Un combate de palabras

Barbara Lennie e Irene Escolar, en «Hermanas» Vanessa Rabade

Diego Doncel

Irene Escolar atraviesa el patio de butacas, sube hasta el borde del escenario, el proscenio, con su maleta de viaje y le pide a su hermana una oportunidad para hablar. Su hermana ( Bárbara Lennie), con no poca tensión, no solo se niega e intenta zafarse de ella, sino echa la suficiente gasolina sobre las tablas como para que se produzca el incendio. Un incendio de palabras, de gestos, de respiraciones, de sollozos, de reproches infinitos entre estas dos hermanas que no se ajustan las cuentas sino la vida. Hay demasiado odio entre ellas como para dejar que la otra salga indemne. Como en todas las diversas formas de enfrentamientos o fratricidios que atraviesan la historia, el odio es el punto cero, el punto desde el que no se puede volver. Un odio que se construyó en los cimientos de la infancia, en los muros de un padre severo y una madre podrida por la angustia, en el tejado de los fracasos matrimoniales o de pareja, laborales, biográficos. El odio como la única biografía reconocible, palpable.

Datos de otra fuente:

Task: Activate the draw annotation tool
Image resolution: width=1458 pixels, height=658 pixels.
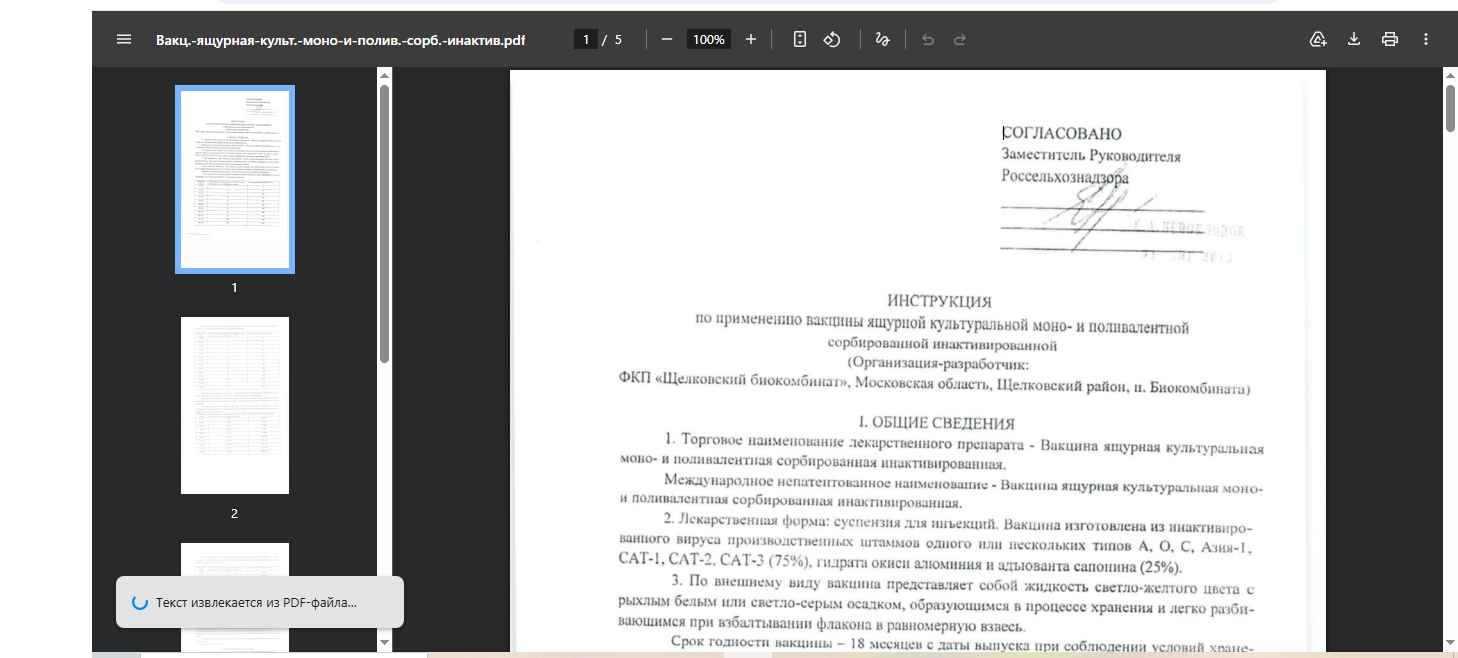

Por eso estas dos hermanas, estas dos Furias, buscan el rostro y la máscara de la otra para desgarrárselos, para mostrar sus fatales equivocaciones y su falsedad. Pero a una máscara le sustituye otra y otra en una deriva infinita.

Después de «La clausura del amor», Pascal Rambert, con enorme éxito en Francia, vuelve a crear un texto sin respiro, un texto esencialmente dramático porque todo se resuelve en el habla y en la gestualidad. En efecto, es un combate por tener el poder del lenguaje, por dominarlo y cargarlo de sentido frente al otro. Por ello, la exigencia interpretativa de Irene Escolar y Bárbara Lennie roza gozosa y magistralmente lo admisible. Se vacían en las palabras, se vacían en los movimientos y se vacían en una violencia que no solo requiere cuerdas vocales sino nervios y mente al borde del abismo. Irene, periodista de cosas menores, y Bárbara, defensora de las víctimas del sistema, se reúnen momentos antes de una conferencia de esta última, en una escenografía vacía, solo ocupada por sillas multicolores. Pero la conferencia que, en realidad, va a tener lugar, no es otra que la de estas vidas heridas, que la de esta forma desarraigada de necesidad y de amor.

Rambert es tan inteligente que no plantea una obra catártica. Nadie se redime aquí, nadie escapa de seguir viviendo un conflicto sin fin. Todo se ha despojado, se ha vuelto desnudo para contemplar claramente la carne fresca de esta familia puesta en el expositor del Kamikaze. Es repetitiva y en cierto modo tremendista porque la poética de Rambert así lo exige, pero es tan potente como el mentón de Irene Escolar temblando mientras mira al público para mostrar su enorme fragilidad.